In the opening decade of the 21st century, reports about children being exploited to make money for others are even more horrifying than the accounts that circulated during much of the last century. For example, children are – literally – enslaved to make carpets that decorate homes in Europe and North America. They are whipped because their employer thinks child servants should collect buckets of water more quickly. They are held captive so that older men can have sex with them. They are even recruited as cannon fodder for political purposes.
The sheer numbers are both startling and sobering – literally tens of millions of children around the world today work long hours before they have even reached the age of 10, let alone 18.
Child labour came under the international spotlight in the 1990s. For the first time since the industrialised world’s campaigns on the issue a century earlier, diplomats and economists started discussing why vast numbers of children were working rather than being educated, and what should be done about it. This time, the focus was on developing countries.

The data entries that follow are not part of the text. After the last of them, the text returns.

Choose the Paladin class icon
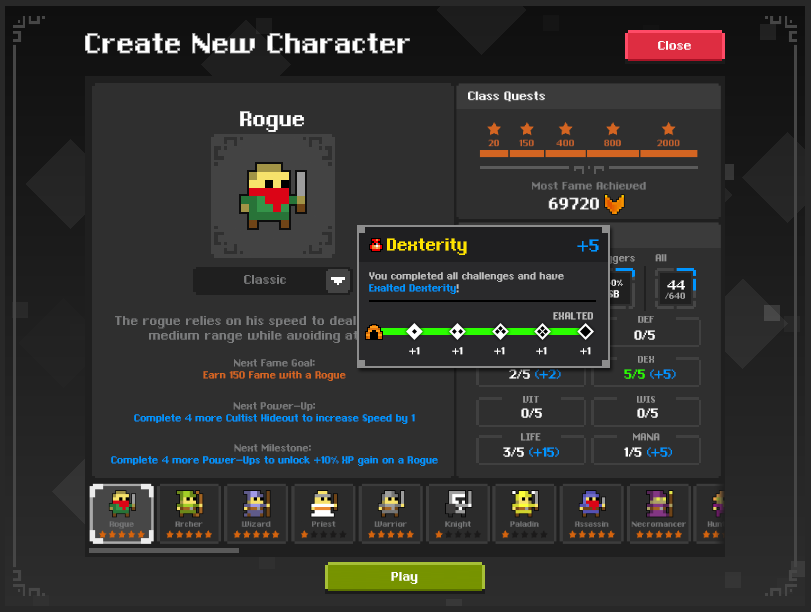This screenshot has height=612, width=811. coord(524,513)
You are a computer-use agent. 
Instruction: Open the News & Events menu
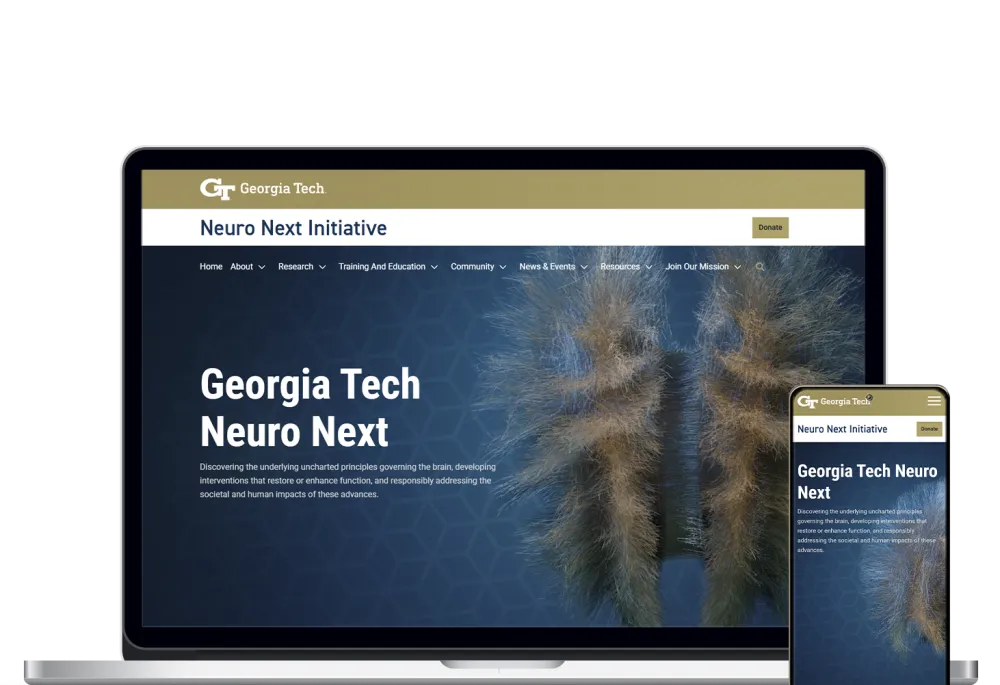(x=547, y=267)
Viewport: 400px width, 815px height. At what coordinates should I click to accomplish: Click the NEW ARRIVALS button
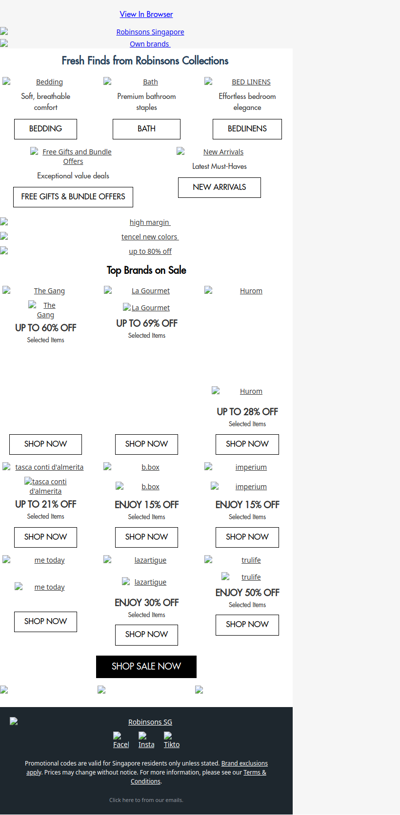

This new attention to an old issue was largely due to worries raised by people in industrialised countries such as the United Kingdom. Trade unionists, politicians and campaigners for social justice voiced concern that jobs were disappearing rapidly as businesses switched production from the industrialised world to developing countries where labour costs were much lower. Simultaneously, organisations in developing countries sounded the alarm when they saw children working longer and longer hours – not only producing goods for export, but also providing a cheap and malleable workforce for the local economy. Their worry was echoed by activists in Eastern Europe and the former Soviet
Union, who realised that the transition that started in 1989, was provoking an economic crisis which hit children particularly hard.
As more attention was given to the work children were performing, so the statistics about the numbers involved became more startling. The estimates of children between 5 and 14 in full-time employment had risen from 100 million at the beginning of the 1990s to 120 million by
1996.1 Six years later, when the information available had been scrutinised more carefully, the total was estimated at 211 million, along with a further 141 million young people aged 15 to 17 who were also in employment.2 At the beginning of the new millennium, 1 in 12 children in the world was reckoned to be involved in work which put their health at risk or caused them serious harm.
The late 1990s saw a series of initiatives – by governments and international organisations such as UNICEF, the International Labour Organization (ILO) and the World Bank – to consider the policies needed to address child labour globally, and the priorities for action.
Two separate international conferences in 1997, in Amsterdam and Oslo, agreed to a proposal that stopping types of child labour that caused particular harm to children should be a priority – referred to initially as “intolerable” and later as the “worst forms” of child labour. Both endorsed UNICEF’s priority of ensuring that children, particularly more girls, attended school and went on attending classes for longer.
In 1999, a new international convention was adopted at the annual International Labour Conference, the “Worst Forms of Child Labour Convention” (also referred to as ILO Convention 182). This identified four categories of child labour, which governments, trade unions and employers’ organisations all agreed it was urgent to stop. The Convention was rapidly ratified and came into force the following year.
By June 2004, 150 countries had ratified it. In the course of the international deliberations, a whole new vocabulary has been developed for distinguishing between different categories of work involving under- 18s.
From 1999 onwards, UNICEF gave special priority to education, to ensure that children attended school rather than starting work too young. UNICEF has also been advocating for the quality of education to be good enough to keep children in school once they have enrolled.
In 2000, the World Education Forum in Dakar, Senegal, focused on education policies. It was an opportunity to reflect on how badly girls were missing out at school in comparison to boys, and on what action was needed to make “education for all” a reality. In the same year the
UN adopted a new convention to stop children (and adults) being trafficked – taken away from their homes, often to other countries, to be involved in commercial sexual exploitation or other forms of economic exploitation in arduous and unacceptable conditions. UNICEF has paid special attention to the predicament of children who have been trafficked (most of whom are girls), particularly girls who work in private homes, not traditionally seen as places of work.
In May 2002, the United Nations reviewed the situation of children in general, summarising its agenda for the 21st century in “A World Fit for Children”. This emphasises the need for quality education for all children, and commits the world’s governments to a set of actions to protect children against abuse, exploitation and violence. Richer nations, such as the United Kingdom, committed themselves to providing assistance to other countries for social and economic development, poverty eradication programmes and universal education, as well as specific support to address child labour and its root causes.